▸ TASK TO COMPLETE
Using the data below, show every line where the word "computer" occurs.

(GIVEN INFORMATION Opens)

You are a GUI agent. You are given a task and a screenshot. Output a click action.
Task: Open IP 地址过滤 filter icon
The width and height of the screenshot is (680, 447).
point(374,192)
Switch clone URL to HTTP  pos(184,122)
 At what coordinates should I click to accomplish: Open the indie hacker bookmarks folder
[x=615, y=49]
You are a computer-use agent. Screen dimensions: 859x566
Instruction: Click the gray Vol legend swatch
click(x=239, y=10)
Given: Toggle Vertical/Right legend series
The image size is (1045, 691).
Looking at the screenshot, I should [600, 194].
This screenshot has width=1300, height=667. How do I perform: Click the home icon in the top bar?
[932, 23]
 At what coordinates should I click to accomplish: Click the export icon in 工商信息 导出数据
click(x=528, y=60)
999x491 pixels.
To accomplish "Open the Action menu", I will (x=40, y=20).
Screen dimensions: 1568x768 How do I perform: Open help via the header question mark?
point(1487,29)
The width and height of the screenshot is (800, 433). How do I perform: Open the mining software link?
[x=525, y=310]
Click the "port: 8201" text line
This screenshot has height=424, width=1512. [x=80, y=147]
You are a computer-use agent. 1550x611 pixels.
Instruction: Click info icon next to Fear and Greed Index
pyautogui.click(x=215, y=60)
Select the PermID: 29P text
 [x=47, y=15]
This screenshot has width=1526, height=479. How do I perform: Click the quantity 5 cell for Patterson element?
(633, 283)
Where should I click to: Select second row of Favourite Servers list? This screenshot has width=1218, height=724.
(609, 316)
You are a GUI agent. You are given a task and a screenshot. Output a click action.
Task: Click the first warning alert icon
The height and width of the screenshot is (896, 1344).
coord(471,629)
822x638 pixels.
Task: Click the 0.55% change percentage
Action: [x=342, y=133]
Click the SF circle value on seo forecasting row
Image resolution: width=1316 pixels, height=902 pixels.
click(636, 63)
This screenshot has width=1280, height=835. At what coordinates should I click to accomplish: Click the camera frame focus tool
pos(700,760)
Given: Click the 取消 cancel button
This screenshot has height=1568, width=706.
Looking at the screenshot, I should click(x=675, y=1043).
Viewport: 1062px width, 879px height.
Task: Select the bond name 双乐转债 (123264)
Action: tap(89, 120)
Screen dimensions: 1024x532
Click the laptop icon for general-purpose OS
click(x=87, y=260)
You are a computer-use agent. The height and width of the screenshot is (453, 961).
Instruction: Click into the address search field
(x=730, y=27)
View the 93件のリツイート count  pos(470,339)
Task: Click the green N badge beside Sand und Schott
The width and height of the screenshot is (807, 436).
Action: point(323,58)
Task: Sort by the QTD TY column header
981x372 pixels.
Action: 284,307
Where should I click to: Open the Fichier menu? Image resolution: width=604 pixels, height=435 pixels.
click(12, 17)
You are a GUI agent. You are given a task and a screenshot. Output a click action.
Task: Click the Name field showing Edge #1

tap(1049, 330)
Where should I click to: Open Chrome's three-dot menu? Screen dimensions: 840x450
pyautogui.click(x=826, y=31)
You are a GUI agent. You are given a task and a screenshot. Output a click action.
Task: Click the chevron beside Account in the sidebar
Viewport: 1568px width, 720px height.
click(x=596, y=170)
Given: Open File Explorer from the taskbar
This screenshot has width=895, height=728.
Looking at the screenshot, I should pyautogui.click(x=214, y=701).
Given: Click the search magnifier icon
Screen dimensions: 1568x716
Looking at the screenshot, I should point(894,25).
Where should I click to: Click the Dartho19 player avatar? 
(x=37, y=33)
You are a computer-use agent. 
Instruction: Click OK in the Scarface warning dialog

(GIVEN INFORMATION Closes)

▸ OUTPUT BELOW
You are a computer-use agent. Screen dimensions: 859x566
You are a computer-use agent. 1550x611 pixels.
You are a computer-use agent. The height and width of the screenshot is (453, 961).
You are a computer-use agent. 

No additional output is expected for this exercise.